===== EXCERPTED TEXT

While browsing around on google for old N64 game info I stumbled upon this game created back in the day by Interactive Studios, now known as Blitz Games, and decided to take a closer look at it, not really knowing what it was other than a cool sounding game title.

As mentioned, the game was being developed by Interactive Studios, who also were responsible for the creation of the game Glover. According to various previews the development was started sometime in 1997 and the release was planned for Q2 2001 by MGM Interactive, who by the way never got any of their N64 plans out into the hands of consumers. Another scrapped MGM Interactive title was Rollerball which was in development at Z-Axis, but that's another story. Okay so some will say that they took part in the release of 007 The World is Not Enough, but I'd honestly give credit to EA for releasing that one.

Anyway back to Dragon Sword and a list of features in the game:

  • More than 50 different enemies, both humans and creatures
  • Five huge worlds, with a total of 10 levels
  • More than 40 weapons, including knives, cross bows, battle axes, board swords, spears and flaming arrows
  • Different weather conditions, including mist and electric storms
  • Experience-based character evolution. Improve fighting techniques, weapons and spells.
  • Advanced polygonal special effects
  • First-person projectile view
  • Co-op missions and four-player deathmatch modes
Dragon Sword takes place in the land of Avantaria which has been invaded by the Darrc Horde, followers of the Dark God. The Light God, who was the only one capable of stopping the invasion, has been prisoned within a living creature of utmost evil, the Darrc Dragon, and the only thing that can destroy the Dragon is a mythical sword - the Dragon Sword! The sword was shattered in pieces entrusted to various commanders of the Darrc Horde. Meet Kailan and Cutter, two rather unlikely heroes. Kailan is a barbarian cheiftain while Cutter is actually heir to the Darrc throne. These two anti-heroes find themselved imprisoned by the Darrc Horde and decide to track down the Dragon Sword and bring peace back to Avantaria.

Kailan and Cutter both have a range of basic attacks spiced up with lots of combos. But that's not all, they also have access to magic powers such as sending waves of fire across the floor or protective force fields to shield themselves. There are other features that allows the players to blind enemies with a lit torch, or batling a gang of baddies in a single attack.

The game moves through a series of scrolling levels from demonic caves to polished marble halls, with the villian mage Xyrus' sending his hordes of green ogres to attack the heroes in packs. If that's not enough for you the game also includes a 4 player deathmatch mode.

Originally it got off the ground as some sort of Zelda clone, according to an old preview by IGN that quoted assistant creative manager Ian Pestridge.

Stephen Rushbrook was signed to do some concept art for the original game idea and the two drawings seen above is some of the work he did. In an email to me he wrote:

Not sure how much of my work ended up in the game .. not much from the character side I think... They were more interested in setting their lead characters more in the Conan meets Pamela Anderson vibe. (I recall I was not to chuffed at the slide into generic teen fantasy..)

==========
===== MATERIAL PROVIDED

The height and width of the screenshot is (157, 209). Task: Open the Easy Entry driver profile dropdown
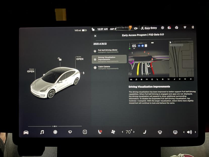pyautogui.click(x=149, y=28)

==========

WHAT IS ASKED:
Resume the write-up about Dragon Sword, the unreleased N64 game, picking up right after its last sentence.

WRITTEN RESPONSE:
I was working externally to Interactive as a freelance concept artist and produced reams and reams of art for this game (5 versions of enemy encampments for this area, 5 for that). Axes, swords... lots of stuff..

As to my environmental concepts... Never saw the final game so I cant tell how much my concepts influenced the final art, but on the occasional visits to theair brand new offices (new back then) my art quite literally plastered a single room. :)

Talking to Robin Butler, Lead Animation, 2nd stage Art Director, Game/Character Design, I got the following bit of information; we sort of pushed it toward a 3D golden axe. which we were all fans of. and it played really nicely.

The Interactive Studios team responsible for Dragon Sword was called "Team Storm" and had a total of 9 people dedicated to the development of the game, 3 programmers and 6 artists. The team name came from the original title for the game, Dragon Storm, but as a game with that title already existed the title had to be changed, but the team name stuck.

Originally the game was planned to be released during autumn 1999, but it haunted release lists as late as 2001 when the N64 was pretty much dead. UK magazine CVG ("Computer & Videogames") wrote in August 2001, "Either way, Dragon Sword looks like being the most exciting home-grown Nintendo title of the year." However that sadly wasn't enough for the game to make it to the store shelves.

What made MGM Interactive drop the release? well according to an old "64 Magazine" article the main reason for MGM was that they felt the cost of producing and marketing Dragon Sword didn't match up against the financial return that the game would make that wasn't a part of a movie tie-in. So even though the game had outstanding previews, MGM decided that it was too complicated to publish because it hadn't been hyped by a movie first? The sadest part is that Dragon Sword was actually finished and ready to ship to the production plant.

To me Dragon Sword looks like a game that could have become an N64 classic, something that wasn't often seen on the N64 unless it came from Rareware. I would truly have loved to give this game a try, as I loved Game Axe back in the day. I do hope that it's being preserved by someone out there, or maybe in a deep dungeon somewhere, and that it can be recovered someday.

In an interview with website "cubed3", Philip Oliver one of the founders of Interactive Studios said; As for ever seeing abandoned Nintendo 64 title Dragon Sword on the download services, don't hold your breath - Philip declines chances of a comeback. "Dragon Sword was a great game at the time, but it was a third person battling game. There would be no point bringing that back as it would just look aged."

I tried contacting Philip Oliver for a comment about the game, but he never returned my emails unfortunately.

Back in the day 64 Magazine even tried to make MGM change their mind by running a full page article about how people should tell MGM to release the title and they even made a slip that could be returned to 64 Magazine who then would forward it to MGM Interactive. But as we now know, it didn't make MGM change their mind.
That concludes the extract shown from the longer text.